Mel Gibson, Blood Father

Movie Review: Blood Father (2016) *Mad Mel*

Mel Gibson, Blood Father

I have not seen a Mel Gibson film in 14 years (not since Signs).  In those 14 years, Gibson directed The Passion of the Christ and Apocalypto, went racisty insane, and got backhanded by pretty much the entire world. Gibson has made a few small movies since he’s been back, and is planning to direct a sequel to The Passion of the Christ focusing on The Resurrection, but Blood Father is getting a lot of critical acclaim, so I decided to give it a chance.

Mel Gibson, Blood Father

You think it would be covered in Film Villain’s School that messing with Mel Gibson’s family in a movie is an extremely good way to die a horrible death.  If there’s a continuing theme to the movies Gibson has made it’s: if you mess with my family, I will kill you.  So in Blood Father, someone messes with Mel’s family and a body count ensues.  I too was shocked.

Perhaps the reason for a lot of the acclaim for Blood Father is that it is, in many ways, an allegory for Gibson’s journey down the rabbit hole.  He plays a wreck of an ex-con who has ruined his own life, when all of a sudden his 17-year-old daughter drops in with the Cartel on her heels, and  most of the film is simply  a chase to stay ahead of a wave of death chasing after them.  Gibson has a lot of dialogue about how he ruined his life and all the regrets he has that could be taken as a “real life on film” apology for his actions (for which there really is no apology).


William H. Macy, Blood Father

Blood Father‘s best character, and I wish there was more of him, is Gibson’s sponsor: a fellow trailer park  dead-end played by William H. Macy.  As he always does, Macy makes every scene he’s in better, and if there were more of him and less of angry, brooding Gibson, maybe I would agree with the 86% positive rating the film has on Rotten Tomatoes.  Blood Father is a pedestrian film.  It’s the kind of action movie you stumble across while flipping through the channels because you can’t sleep and watch because it requires no thought whatsoever.  I’ve seen Gibson play an angry man defending his family a dozen times (and in MUCH better films), and nothing about the rest of the supporting cast or the film’s lazy script does anything to justify the kind of praise this film is getting.

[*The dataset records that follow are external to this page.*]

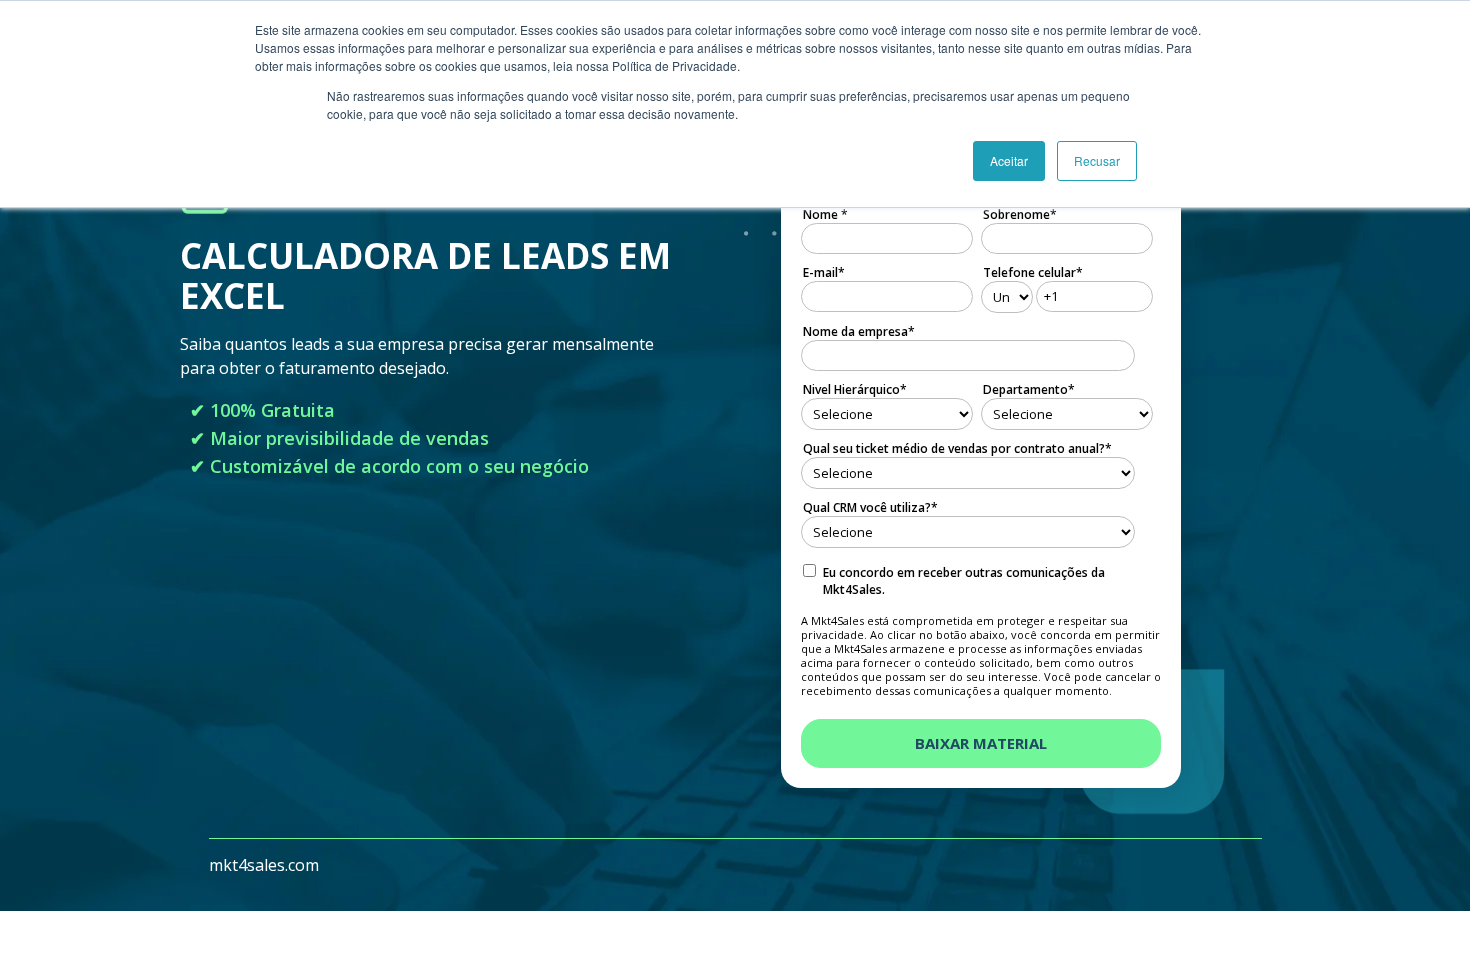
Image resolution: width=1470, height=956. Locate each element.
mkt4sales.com (264, 865)
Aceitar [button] (1009, 160)
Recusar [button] (1097, 160)
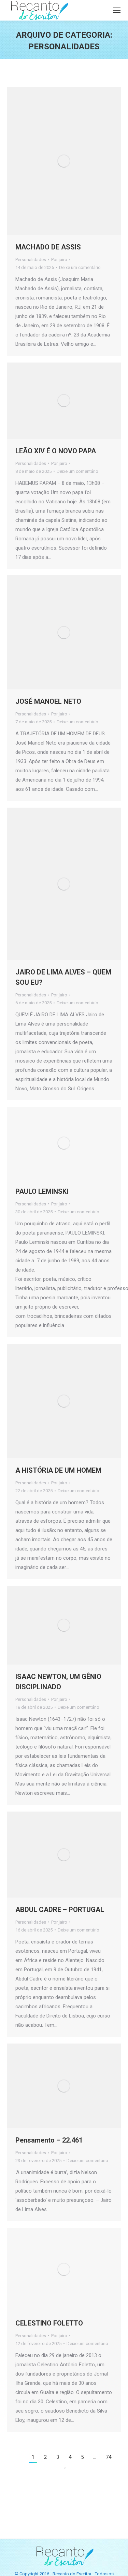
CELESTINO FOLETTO (49, 2323)
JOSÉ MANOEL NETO (48, 701)
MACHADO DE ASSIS (48, 247)
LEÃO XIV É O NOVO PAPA (55, 451)
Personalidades (30, 259)
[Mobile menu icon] (116, 10)
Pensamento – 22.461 (49, 2140)
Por (59, 259)
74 (108, 2457)
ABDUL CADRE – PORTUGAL (59, 1909)
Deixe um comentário (80, 267)
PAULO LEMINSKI (41, 1191)
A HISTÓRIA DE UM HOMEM (58, 1470)
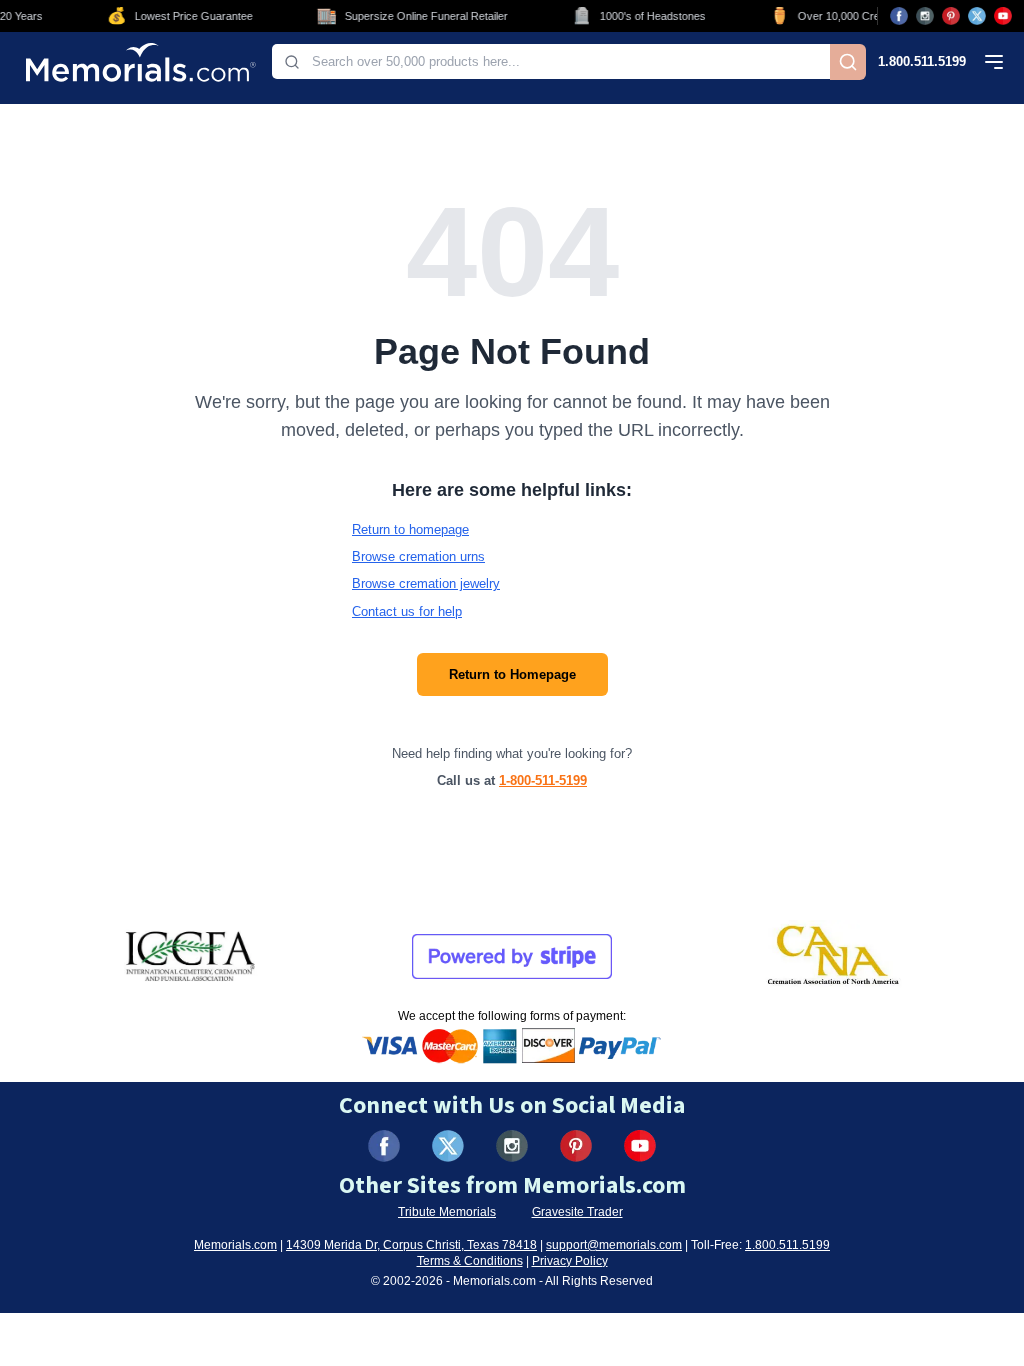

Erin Moriarty, Mel Gibson, Blood Father

As hateful as his past actions have been, I don’t personally have any hatred for Gibson (but then I’m not in one of the umpteen groups of people he racially slurred).  If I started judging films based on what I thought of actors’ personal lives, I’d have to stop watching movies altogether.  My take on Gibson is that he’s mentally ill.  Up until his breakdown, he had worked in Hollywood for decades and had no history (that I know of) of the kind of incidents that brought down his career.  His father is clearly insane, and I think making The Passion of the Christ triggered enough biological and childhood land mines to drive him completely bonkers.  I hope he is getting help and finds his way back; I really do.  However, Blood Father is not a triumphant return to the best films of Mel’s career.  It’s just a below-average action movie whose primary attribute is that it’s only 88 minutes long.